▶ _SELECTION_:
Carr v. Mouzon

Decision Date02 August 1910
Citation68 S.E. 661,86 S.C. 461
PartiesCARR v. MOUZON et al.
CourtSouth Carolina Supreme Court

Appeal from Common Pleas Circuit Court of Williamsburg County; T. S Sease, Judge.

Action by W. H. Carr against S. R. Mouzon and others. Judgment for defendants, and plaintiff appeals. Affirmed.

Lee & Askins, for appellant. Kelly & Hinds, for respondents.

WOODS J.

The appeal is from a judgment in favor of the defendants in an action to recover possession of land. On the 2d day of July, 1860, L. W. Mouzon conveyed by quitclaim deed to his brothers John P. Mouzon, Dunkin K. Mouzon, and Samuel R Mouzon all his right, title, and interest in two tracts of land in Williamsburg county referred to in the deed as lands "more particularly mentioned in the will of Samuel R Mouzon, deceased," the father of grantor and grantees. This deed was recorded on May, 27, 1861. A tract of 245 acres, part of the land embraced in this deed, is the subject of controversy in this action. The defendants John P. Mouzon, Dunkin K. Mouzon, the grantees in this deed, and the other defendants, heirs of the grantee, Samuel R. Mouzon, are in possession of the land. The plaintiff claims through L. W. Mouzon by later conveyances as follows: (1) Deed of conveyance from L. W. Mouzon to B. B. Mouzon dated October 10, 1900, covering the tract of 245 acres except a small lot conveyed to a church; (2) mortgage of B. B. Mouzon to A. S. Coker dated October 9, 1907; (3) deed of conveyance from H. O. Britton, clerk, to the plaintiff, dated November 3, 1908, under a judgment of foreclosure under the above-stated mortgage.

If the cause depended on the paper title alone, the plaintiff could have no chance of recovery, because both parties claim through L. W. Mouzon, and it is not denied that the defendants have the older deed from him. Plaintiff's counsel, it is true, contended that the defendants had not acquired title from L. W. Mouzon because at the time he conveyed in 1860 he had, under the will of his father, only a contingent interest in the land. The will is not in the record, and the court cannot assume that the interest of L. W. Mouzon was contingent; but, even if such an assumption could be allowed, the result would be the same, for it is well settled that a contingent remainder is assignable. Allston v. Bank, 2 Hill, Eq. 235; Roundtree v. Roundtree, 26 S.C. 450, 2 S.E. 474; Bank v. Garlington, 54 S, C. 413, 32 S.E. 513; Earle v. Maxwell, 86 S.C. 1, 67 S.E. 962; Rembert v. Evans, 68 S.E. 659.

▶ _OBJECTIVE_: Rewrite the stretch of the Carr v. Mouzon decision from "CourtSouth Carolina Supreme" through "Hinds, for respondents.", substituting "plaintiff" for "appellant". You won't need the lines that come next.

▶ _EXCERPTED DATA_:
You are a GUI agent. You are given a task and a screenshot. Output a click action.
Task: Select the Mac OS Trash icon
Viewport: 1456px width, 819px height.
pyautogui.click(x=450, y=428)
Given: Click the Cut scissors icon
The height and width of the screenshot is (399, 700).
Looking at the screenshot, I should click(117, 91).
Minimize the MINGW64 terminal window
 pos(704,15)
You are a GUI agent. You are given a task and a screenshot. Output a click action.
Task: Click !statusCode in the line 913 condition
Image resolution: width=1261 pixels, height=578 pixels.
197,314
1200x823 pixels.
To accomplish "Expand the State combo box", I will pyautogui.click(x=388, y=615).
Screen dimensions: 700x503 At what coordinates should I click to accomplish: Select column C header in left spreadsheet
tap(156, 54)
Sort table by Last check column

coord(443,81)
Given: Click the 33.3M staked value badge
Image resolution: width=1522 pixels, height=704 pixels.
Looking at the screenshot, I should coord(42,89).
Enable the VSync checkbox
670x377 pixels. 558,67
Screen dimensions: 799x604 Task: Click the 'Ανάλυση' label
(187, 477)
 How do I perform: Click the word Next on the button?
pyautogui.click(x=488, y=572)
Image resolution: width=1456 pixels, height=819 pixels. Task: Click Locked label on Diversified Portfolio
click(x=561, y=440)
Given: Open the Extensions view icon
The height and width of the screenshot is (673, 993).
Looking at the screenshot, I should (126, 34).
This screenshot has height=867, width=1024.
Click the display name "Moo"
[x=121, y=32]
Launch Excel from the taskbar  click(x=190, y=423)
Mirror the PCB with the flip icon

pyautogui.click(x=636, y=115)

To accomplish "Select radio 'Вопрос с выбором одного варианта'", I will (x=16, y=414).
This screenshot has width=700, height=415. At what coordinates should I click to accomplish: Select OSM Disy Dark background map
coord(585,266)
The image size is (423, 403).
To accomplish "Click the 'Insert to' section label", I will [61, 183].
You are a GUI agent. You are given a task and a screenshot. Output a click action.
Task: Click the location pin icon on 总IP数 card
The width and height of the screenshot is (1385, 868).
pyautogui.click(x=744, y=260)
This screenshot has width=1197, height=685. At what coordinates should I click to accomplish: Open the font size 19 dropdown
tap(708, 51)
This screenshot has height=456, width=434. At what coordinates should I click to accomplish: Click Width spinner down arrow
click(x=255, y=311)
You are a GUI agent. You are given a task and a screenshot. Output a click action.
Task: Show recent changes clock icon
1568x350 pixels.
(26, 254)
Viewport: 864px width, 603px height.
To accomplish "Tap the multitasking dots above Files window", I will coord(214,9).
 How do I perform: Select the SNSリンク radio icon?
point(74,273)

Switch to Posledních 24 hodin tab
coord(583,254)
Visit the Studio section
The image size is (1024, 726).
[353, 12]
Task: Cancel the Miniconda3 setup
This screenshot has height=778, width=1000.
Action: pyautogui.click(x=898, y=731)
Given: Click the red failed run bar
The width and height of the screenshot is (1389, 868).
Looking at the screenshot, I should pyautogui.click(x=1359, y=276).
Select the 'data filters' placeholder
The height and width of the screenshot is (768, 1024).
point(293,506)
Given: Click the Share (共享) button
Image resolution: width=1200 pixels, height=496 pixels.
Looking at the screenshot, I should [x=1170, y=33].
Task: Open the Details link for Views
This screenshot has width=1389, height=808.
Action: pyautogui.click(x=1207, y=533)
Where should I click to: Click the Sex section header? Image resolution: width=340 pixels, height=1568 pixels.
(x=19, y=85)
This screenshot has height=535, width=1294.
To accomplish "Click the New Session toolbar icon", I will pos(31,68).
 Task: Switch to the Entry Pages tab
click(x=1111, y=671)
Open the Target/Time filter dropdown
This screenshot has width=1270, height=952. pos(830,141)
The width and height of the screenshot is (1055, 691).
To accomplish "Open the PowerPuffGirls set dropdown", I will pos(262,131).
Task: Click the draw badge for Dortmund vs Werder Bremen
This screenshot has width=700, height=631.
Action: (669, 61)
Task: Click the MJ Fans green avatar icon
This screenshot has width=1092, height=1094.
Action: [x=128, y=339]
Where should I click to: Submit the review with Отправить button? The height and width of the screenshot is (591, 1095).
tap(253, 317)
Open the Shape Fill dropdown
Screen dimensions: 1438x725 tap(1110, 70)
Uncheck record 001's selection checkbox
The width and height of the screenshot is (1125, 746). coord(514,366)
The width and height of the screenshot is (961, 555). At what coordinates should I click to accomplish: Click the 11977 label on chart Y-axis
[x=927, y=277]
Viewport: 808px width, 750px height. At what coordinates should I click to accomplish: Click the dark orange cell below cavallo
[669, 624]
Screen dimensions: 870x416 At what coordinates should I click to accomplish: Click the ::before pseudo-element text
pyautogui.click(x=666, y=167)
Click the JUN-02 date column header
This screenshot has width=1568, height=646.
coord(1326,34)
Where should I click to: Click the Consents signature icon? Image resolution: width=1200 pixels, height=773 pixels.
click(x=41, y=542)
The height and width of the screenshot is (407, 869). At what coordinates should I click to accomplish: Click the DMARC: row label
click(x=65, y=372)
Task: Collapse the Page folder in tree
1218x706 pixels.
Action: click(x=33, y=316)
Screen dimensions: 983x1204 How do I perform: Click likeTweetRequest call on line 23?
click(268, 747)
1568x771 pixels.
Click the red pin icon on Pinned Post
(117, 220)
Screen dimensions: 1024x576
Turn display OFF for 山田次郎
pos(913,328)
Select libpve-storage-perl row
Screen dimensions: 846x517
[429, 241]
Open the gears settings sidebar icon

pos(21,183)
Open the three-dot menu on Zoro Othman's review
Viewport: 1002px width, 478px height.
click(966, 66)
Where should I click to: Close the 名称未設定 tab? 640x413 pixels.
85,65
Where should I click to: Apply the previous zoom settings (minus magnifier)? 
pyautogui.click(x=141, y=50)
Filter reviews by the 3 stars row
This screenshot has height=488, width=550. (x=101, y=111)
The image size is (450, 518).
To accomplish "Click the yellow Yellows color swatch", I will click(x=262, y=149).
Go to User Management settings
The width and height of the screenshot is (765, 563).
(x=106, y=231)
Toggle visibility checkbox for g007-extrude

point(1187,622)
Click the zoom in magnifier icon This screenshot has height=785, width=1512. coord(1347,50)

▶ _ANSWER TO THIS TASK_:
CourtSouth Carolina Supreme Court

Appeal from Common Pleas Circuit Court of Williamsburg County; T. S Sease, Judge.

Action by W. H. Carr against S. R. Mouzon and others. Judgment for defendants, and plaintiff appeals. Affirmed.

Lee & Askins, for plaintiff. Kelly & Hinds, for respondents.